Three months after the 30th anniversary of the ratification of the 1987 Constitution, the democratic consensus that Charter represented has come to an end. The final rites were pronounced by Congress this week, when the House announced on Monday it would merely convene as a Committee of the Whole to sit in executive session for a briefing on martial law. And yesterday, 15 senators excreted a sense of the Senate resolution surrendering their even limited ability to influence events by saying they supported martial law. A far cry from the Senate of 2009 which passed a resolution critical of martial law.
No one expects anything but parochial subservience from members of the House. But senators are expected to put forward a national point of view and scrutinize executive actions as the only officials outside the executive who also possess national mandates. While no one reasonably expected anything but approval by Congress of martial law, it was reasonable to expect it to at least make the proclamation legally iron-clad (and lay out the case for it) or subject the decision to some kind of scrutiny—and put on record each member’s vote for or against.
Then again nothing is obvious to those who refuse to see.
In 1973, Ferdinand Marcos, bayonets at the ready, at least permitted those constitutional convention delegates he hadn’t arrested to go through the motions of a final vote on the constitution he instructed them to approve. However token the opposition, it was put on record. As was the enthusiastic approval of the delegates salivating over their vote being a ticket to a seat in the Interim Batasan Pambansa, an ambition shared by senators and congressmen who quietly approved of martial law. Having privately threatened the Supreme Court with abolition, Marcos fortified his position when the Court put its cowardice on record by meekly stepping aside and declaring the Marcos constitution in full force and effect.
The present Charter’s command that Congress convene without need of a presidential proclamation in case of a recess, and that they vote in joint session on martial law, had its origins in the post-1986 democratic consensus that no man or woman should ever have an opportunity to nullify our institutions in one fell swoop. Through an exercise of creative imagination, Congress invented reasons to excuse its dereliction of duty.
By doing so, the 17th Congress of Pantaleon Alvarez and Aquilino Pimentel III has proven itself worse than the 8th Congress of Cornelio Villareal and Gil Puyat: At least, Congress was in recess when Marcos proclaimed martial law, and its abolition before it was scheduled to reconvene in January 1973 provided the excuse that any institutional response was impossible.
But individual responses were possible. There is a reason the country will always remember Doy Laurel, Monching Mitra, Eva Estrada-Kalaw, Gerry Roxas and Jovy Salonga—they were the only senators who showed up to bear witness to their chamber being padlocked by Marcos’ military); whatever they did before or after, in 1973 they bothered to take their mandate as senators seriously when their chamber was shut down.
Similarly, there should be goodwill reserved for Senators Pangilinan, Hontiveros, Aquino, Trillanes, Drilon, De Lima, Escudero and Poe. Each may have different attitudes towards martial law but knowing well enough a joint session was required, at least did not sign (nor were even asked to, it seems).

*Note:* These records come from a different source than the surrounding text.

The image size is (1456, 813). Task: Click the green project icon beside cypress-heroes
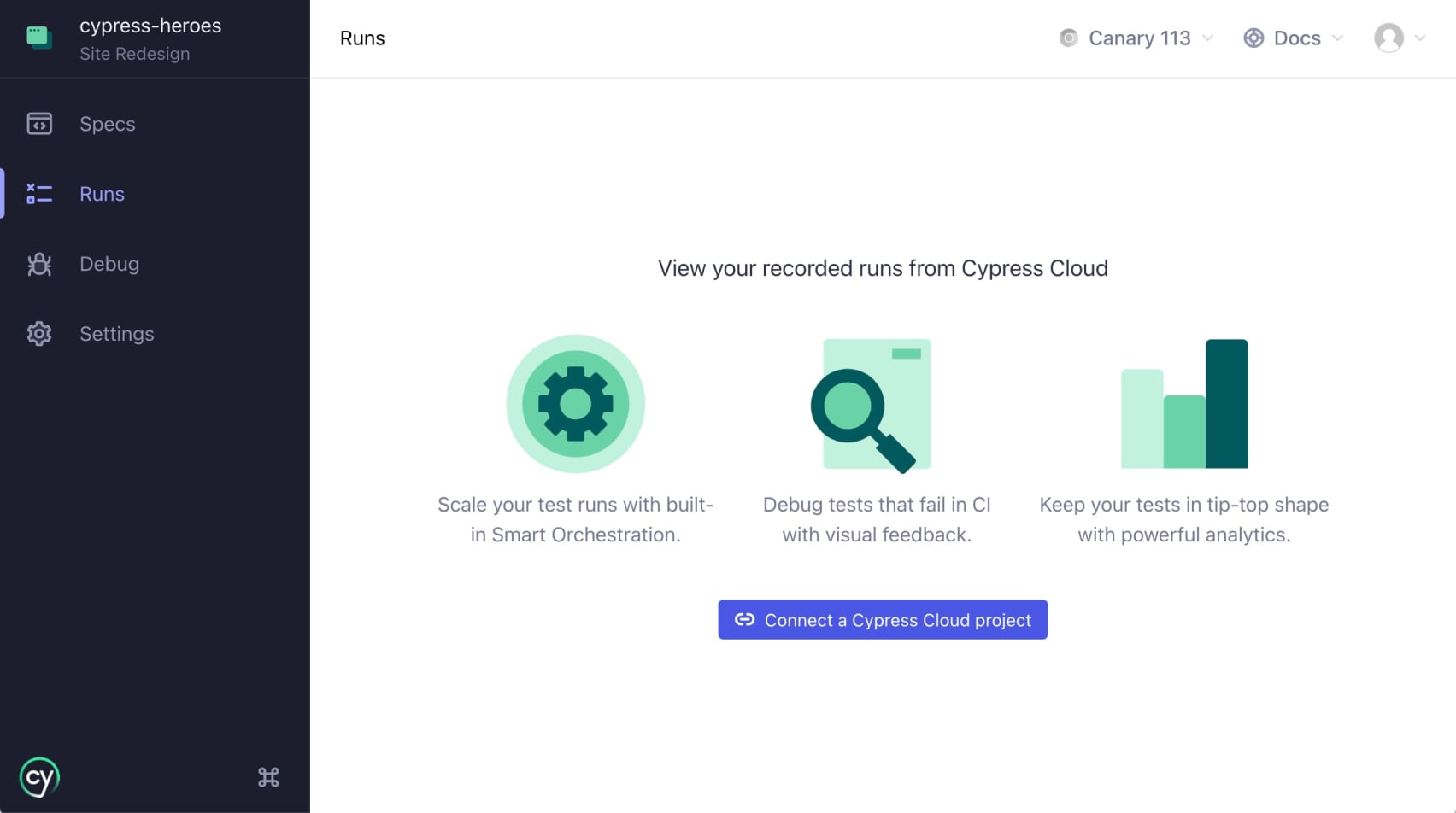click(39, 38)

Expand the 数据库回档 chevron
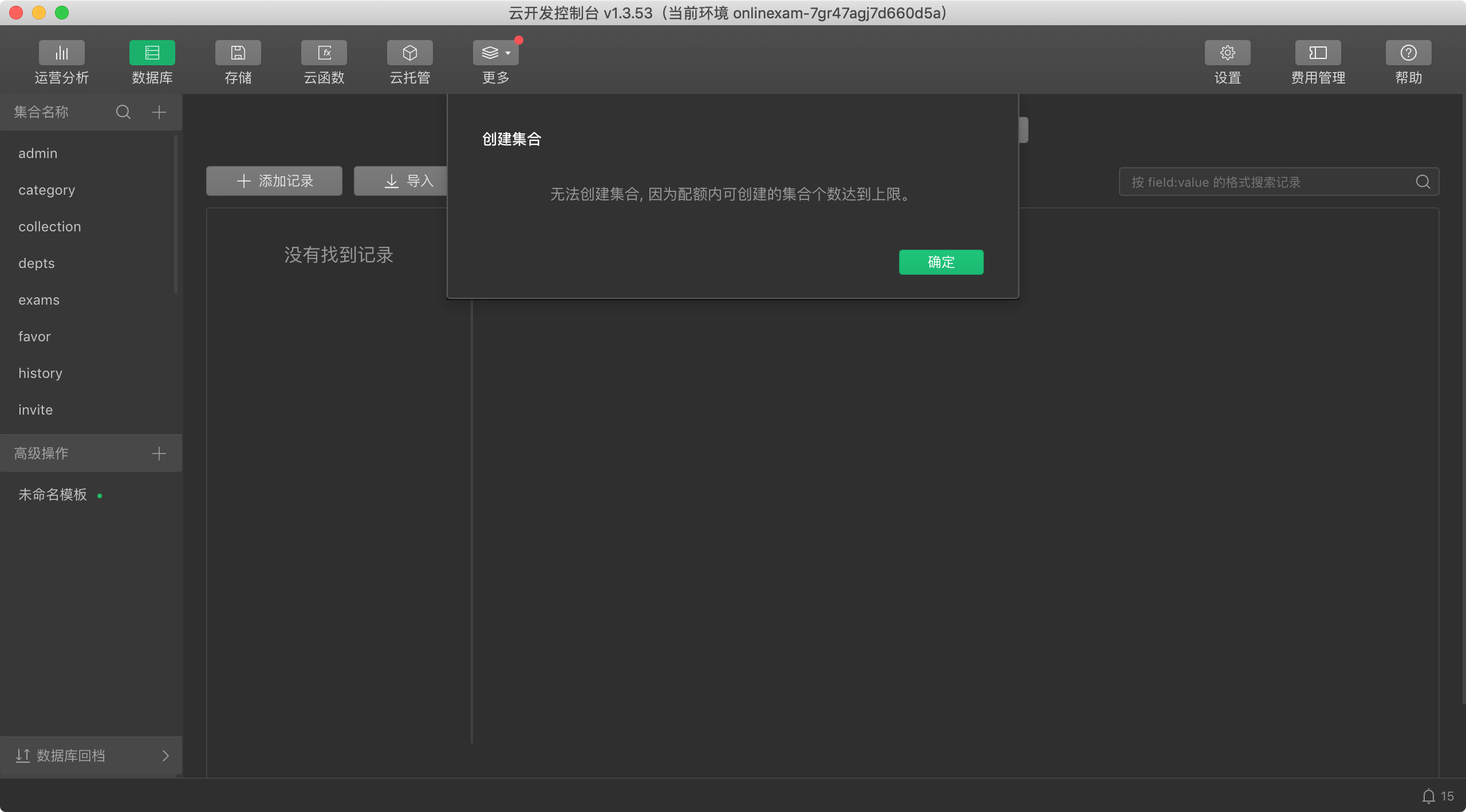click(x=165, y=756)
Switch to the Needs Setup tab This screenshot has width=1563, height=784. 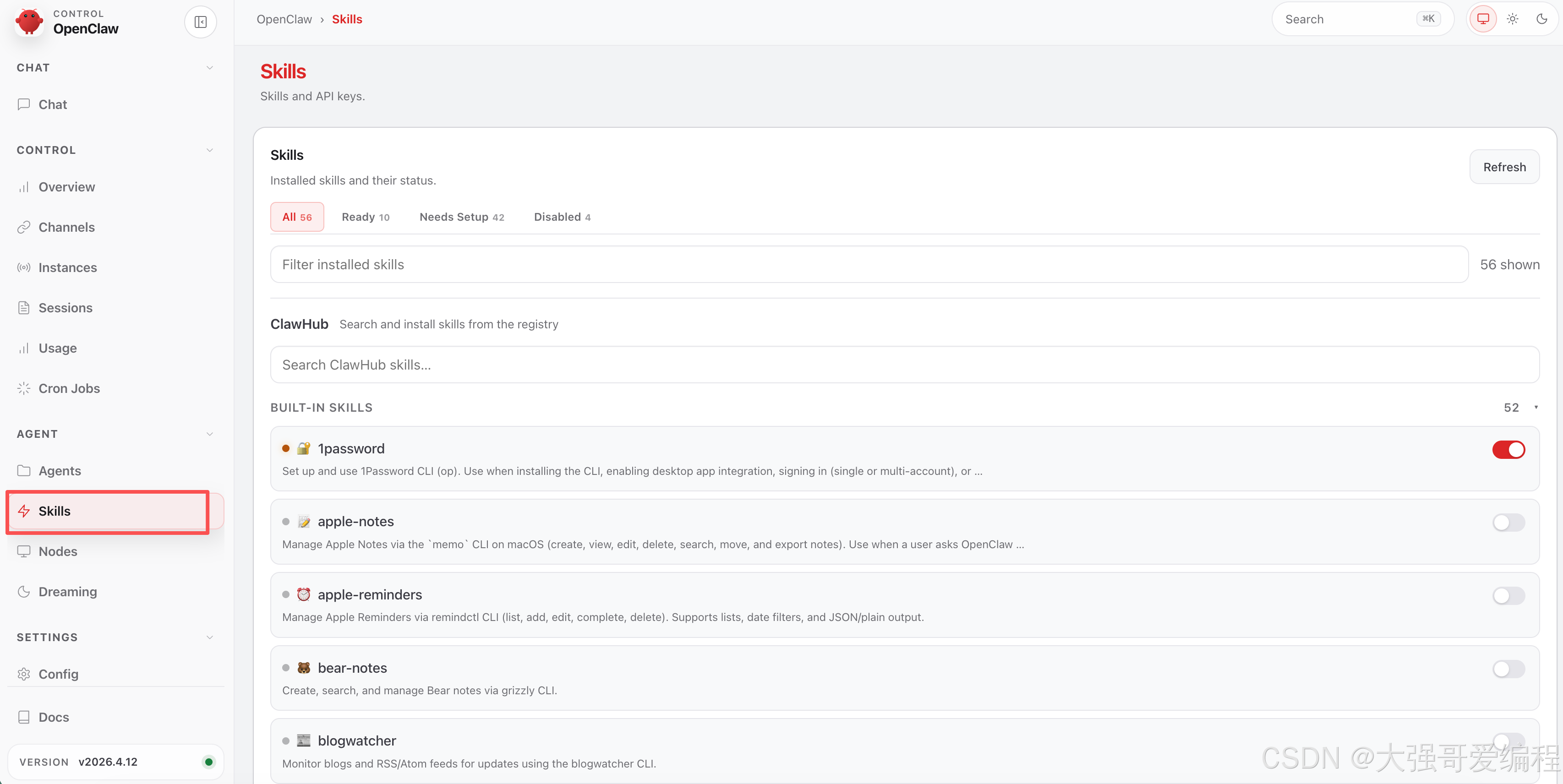pyautogui.click(x=461, y=217)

And particular disgust should be reserved for Senators Gatchalian, Legarda, Villanueva and Ejercito who, despite announcing they were for a joint session, negated their stand as they ended up signing yesterday’s defeatist resolution; and for Zubiri and Gordon who had participated in the joint session of 2009 only to roll over this time, not least when other participants in 2009 like Edcel Lagman remained consistent in insisting that Congress ought to convene.
Four months from now, we will mark the centennial of Ferdinand Marcos’ birth. We can only assume that by then, the country will be closer to his dark vision of the office he once held, more than ever since his disgrace in 1986. Recall American senator Mike Mansfield’s famous quip, describing the Philippines as “a nation of 40 million cowards and one son of a bitch.”